Astaxanthin und die Alterung des Gehirns: Was die Forschung über Neuroprotektion und kognitive Funktionen zeigt
Die meisten Antioxidantien gelangen nie in nennenswerten Mengen ins Gehirn – die Blut-Hirn-Schranke ist so aufgebaut, dass sie die meisten Moleküle fernhält. Astaxanthin, ein rot-orangefarbenes Carotinoid, das vor allem dafür bekannt ist, Lachs und Krill ihre Farbe zu verleihen, ist eines der wenigen, das dank einer Molekülstruktur, die es ermöglicht, sich quer über Zellmembranen anzulagern, anstatt nur um sie herumzuschweben, problemlos hindurchgelangt. Diese Eigenschaft hat es in den letzten Jahren zu einem der am intensivsten untersuchten Wirkstoffe im Zusammenhang mit der Alterung des Gehirns gemacht.
Woher Astaxanthin stammt
Astaxanthin wird von der Mikroalge Haematococcus pluvialis als Schutzreaktion auf Umweltstress produziert und reichert sich entlang der Nahrungskette in Lachs, Forelle, Krill und Garnelen an – was zum Teil erklärt, warum Wildlachs rosa aussieht. Kommerziell wird es aus derselben Alge gewonnen oder aus der Hefe Phaffia hergestellt. Seit 1999 ist es von der FDA als sicher anerkannt; Studien am Menschen berichten von keinen Nebenwirkungen bei einer Einnahme von bis zu 40 mg pro Tag, was deutlich über dem in Nahrungsergänzungsmitteln üblicherweise verwendeten Bereich von 2–12 mg liegt.

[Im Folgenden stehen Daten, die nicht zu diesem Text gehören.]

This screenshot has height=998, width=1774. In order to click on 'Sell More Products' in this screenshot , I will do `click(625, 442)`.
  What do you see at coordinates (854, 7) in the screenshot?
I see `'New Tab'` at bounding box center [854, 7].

Wie es ins Gehirn gelangt – und dort wirkt
Antioxidative Wirkung
Die Struktur von Astaxanthin – zwei endständige Ringe, die durch eine lange konjugierte Kette verbunden sind – macht es ungewöhnlich wirksam bei der Neutralisierung reaktiver Sauerstoffspezies. Laborvergleiche beziffern seine Fähigkeit, Singulett-Sauerstoff zu neutralisieren, auf etwa das 550-Fache der von Vitamin E, außerdem aktiviert es den körpereigenen Antioxidationsmechanismus, indem es den Transkriptionsfaktor Nrf2 stabilisiert, der unter oxidativem Stress eine Reihe von schützenden Enzymen (darunter Häm-Oxygenase-1 und NADPH-Chinon-Dehydrogenase) in den Zellen aktiviert.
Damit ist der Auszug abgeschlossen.